Mãe relata impactos no dia a dia das famílias
Ao Diário, Vanessa Fagan, mãe de um aluno e moradora da área da antiga Fepagro, contou que acompanha de perto a ocupação. Ela vive no local desde 2014, quando o marido passou a trabalhar na instituição que hoje funciona no espaço. O casal tem um filho de 6 anos.
Vanessa conta que, desde que o grupo chegou, a rotina mudou completamente. Segundo ela, no último fim de semana, uma baia utilizada por uma ONG teria sido destruída, o que acabou ferindo um cavalo. Além disso, uma casa próxima teria sido ocupada.
Para ela, a distância de cerca de 20 km até a nova escola e o tempo gasto no transporte também pesam.
— O impacto na vida das famílias é enorme. Eu tenho um filho de 6 anos, que não quer mais morar aqui, porque depois de um registro de ocorrência enquanto estávamos saindo e ele viu várias viaturas, com o giroflex ligado, ficou extremamente assustado.

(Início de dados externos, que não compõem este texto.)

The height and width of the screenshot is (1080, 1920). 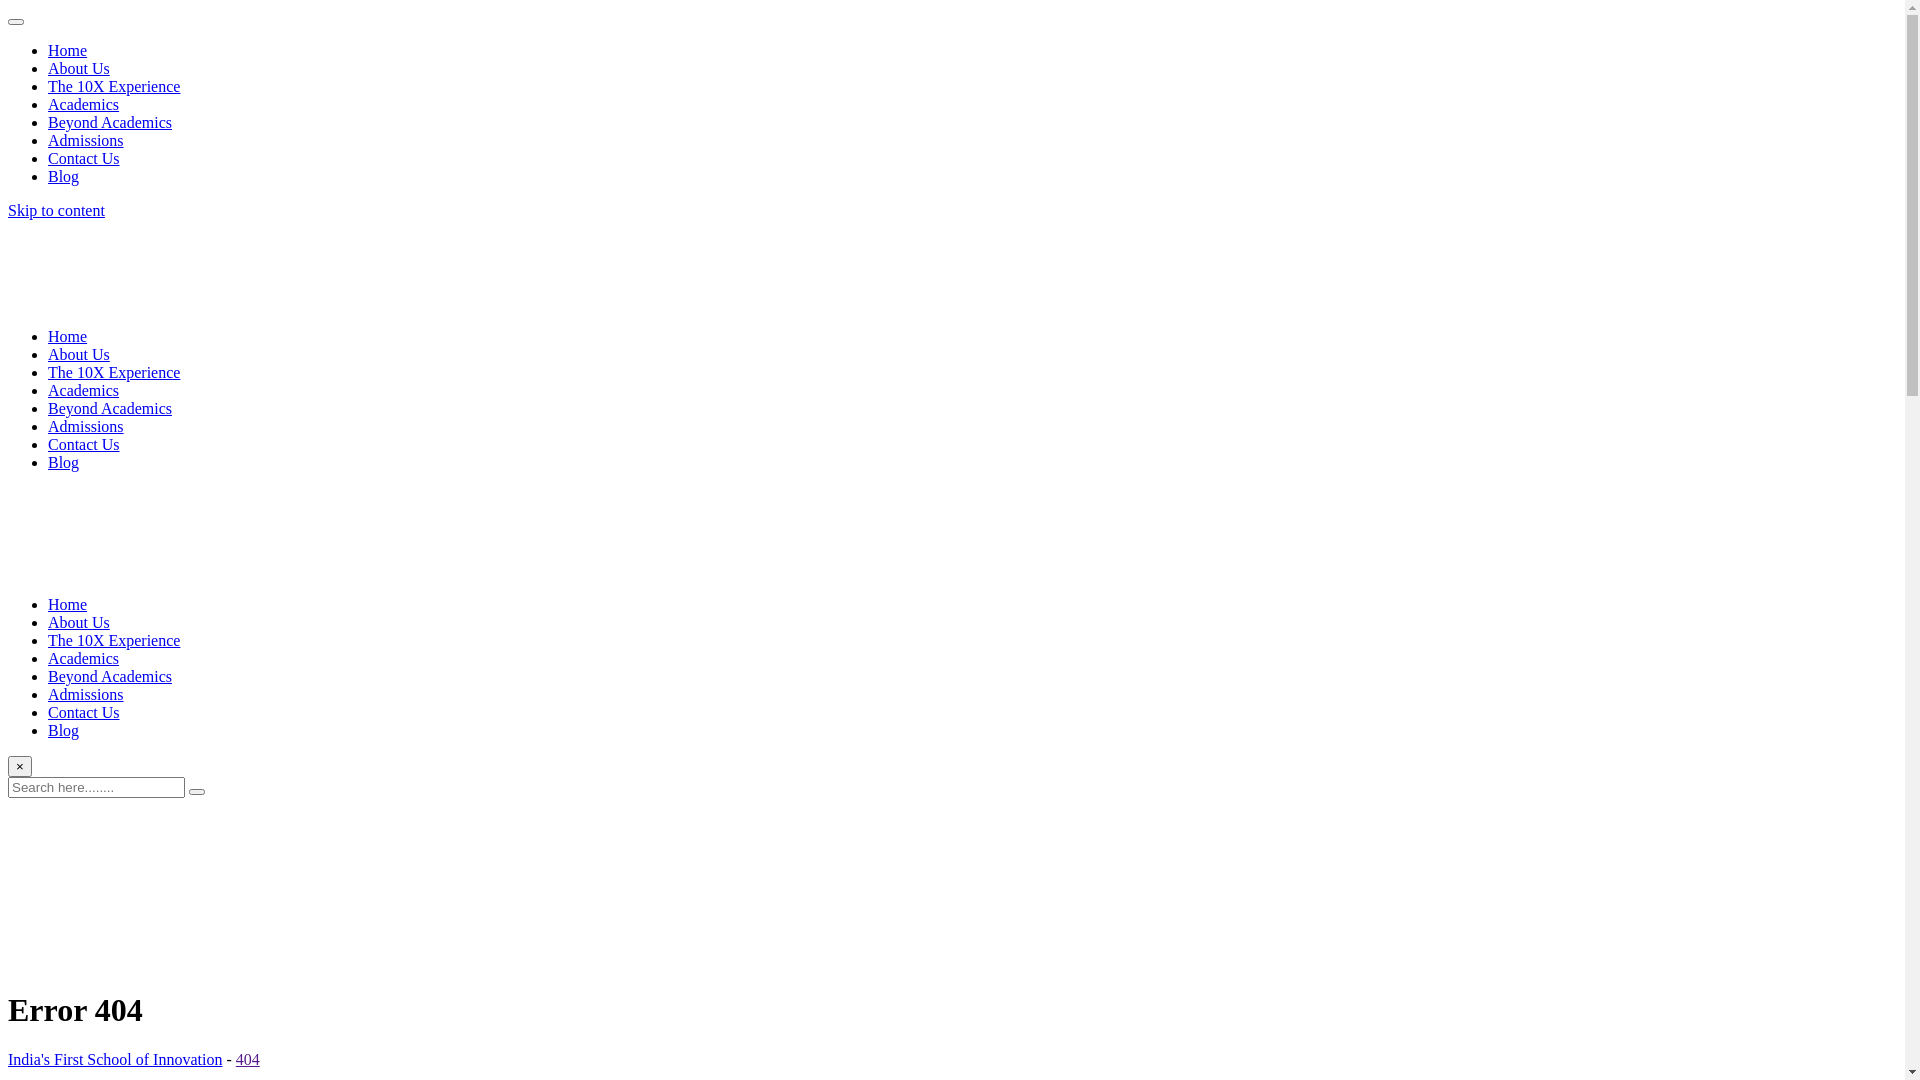 I want to click on Home, so click(x=68, y=604).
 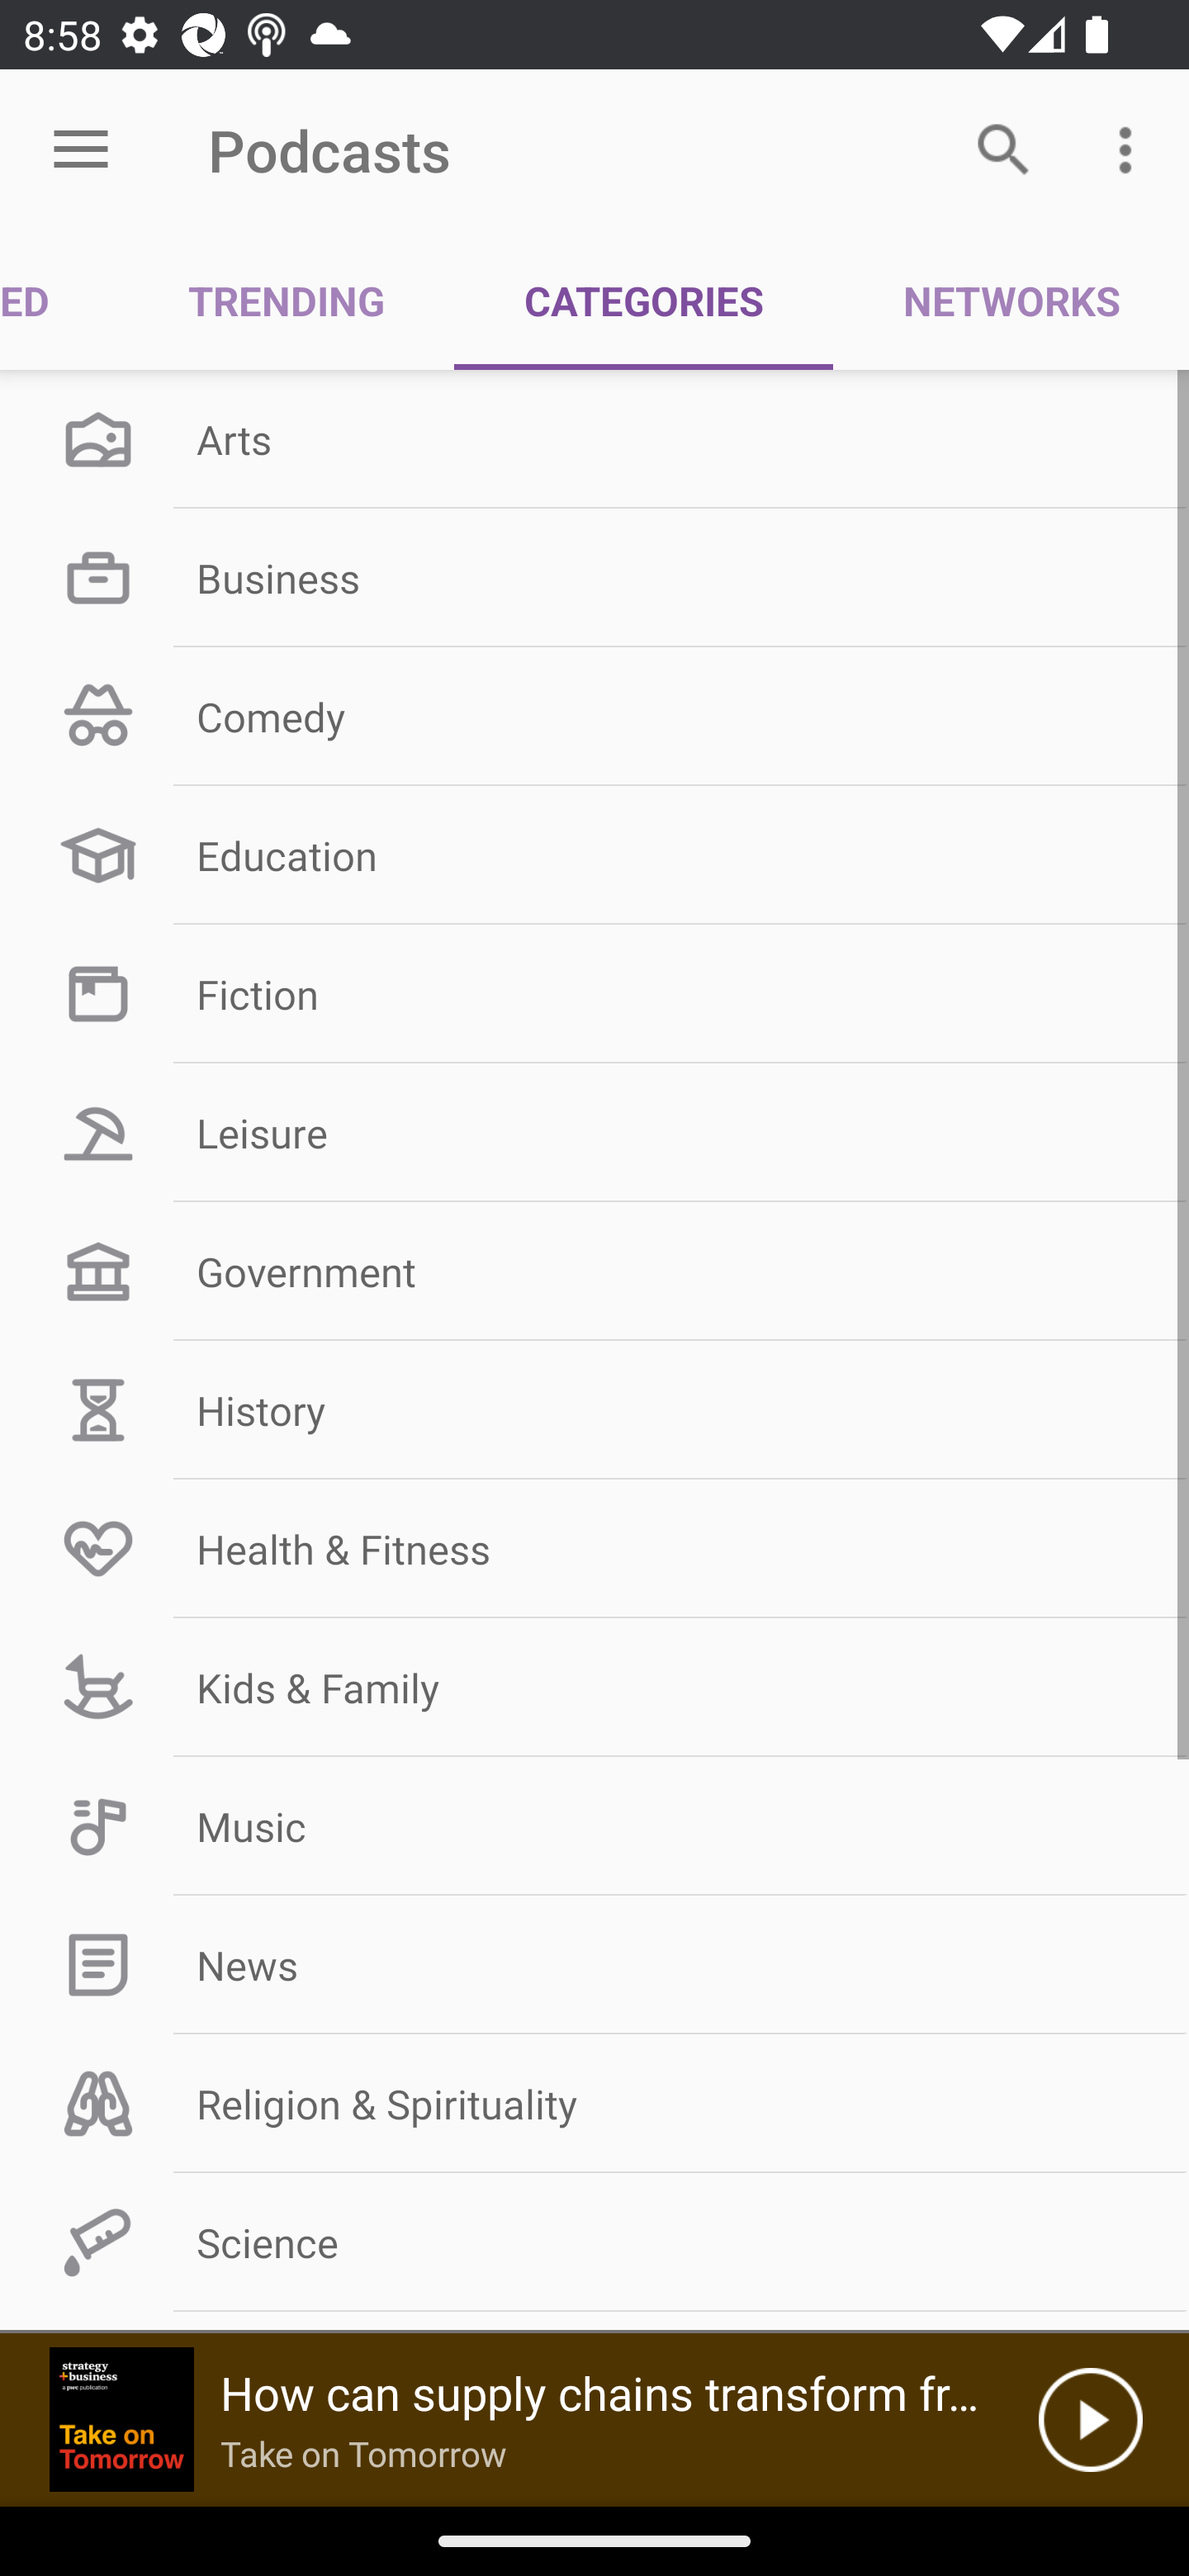 What do you see at coordinates (594, 1133) in the screenshot?
I see `Leisure` at bounding box center [594, 1133].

Ele é só uma criança, como tantas outras que tiveram a rotina completamente alterada, e agora precisam estudar em uma escola longe, que daqui dá 20 km.
Vanessa traz ainda o relato de outras mães:
— Temos as mães atípicas (aquelas que enfrentam desafios específicos, como cuidar de filhos com deficiência, doenças raras ou condições que exigem cuidados diferenciados), sabemos como funciona. Uma delas relatou que o filho levou seis meses para se adaptar aqui na Boca do Monte. E agora começar todo o processo de novo.
Audiência de conciliação e manifestações
Na tarde da última sexta-feira (8), a ocupação foi tema de uma audiência de conciliação na sede da Justiça Federal, no Bairro Nossa Senhora das Dores, em Santa Maria, dentro de uma ação civil pública movida pelo Ministério Público Federal (MPF) contra o Estado. A ação questiona o descumprimento de recomendações que deveriam ter sido adotadas com o grupo indígena.
Em frente ao prédio, mais de 100 pessoas se manifestaram. De um lado, pais e responsáveis de alunos da Emei Boca do Monte, contrários à realocação; de outro, grupos e movimentos sociais que apoiam a retomada caingangue. Durante a audiência, estiveram presentes representantes do MPF, da Procuradoria-Geral do Estado (PGE), do município, da comunidade indígena, da Funai e da Defensoria Pública da União.
A proposta apresentada foi a realização de um estudo, em até 30 dias, para verificar a disponibilidade de concessão provisória de 15 hectares da antiga Fepagro à comunidade indígena. Enquanto isso, a prefeitura deve avaliar, junto às equipes de segurança e à comunidade escolar, a possibilidade de retomada das aulas no prédio original.
Pais e alunos da Emei levaram faixas e cartazes, manifestando-se contra a ocupação e a mudança das turmas para a Escola Estadual Almiro Beltrame.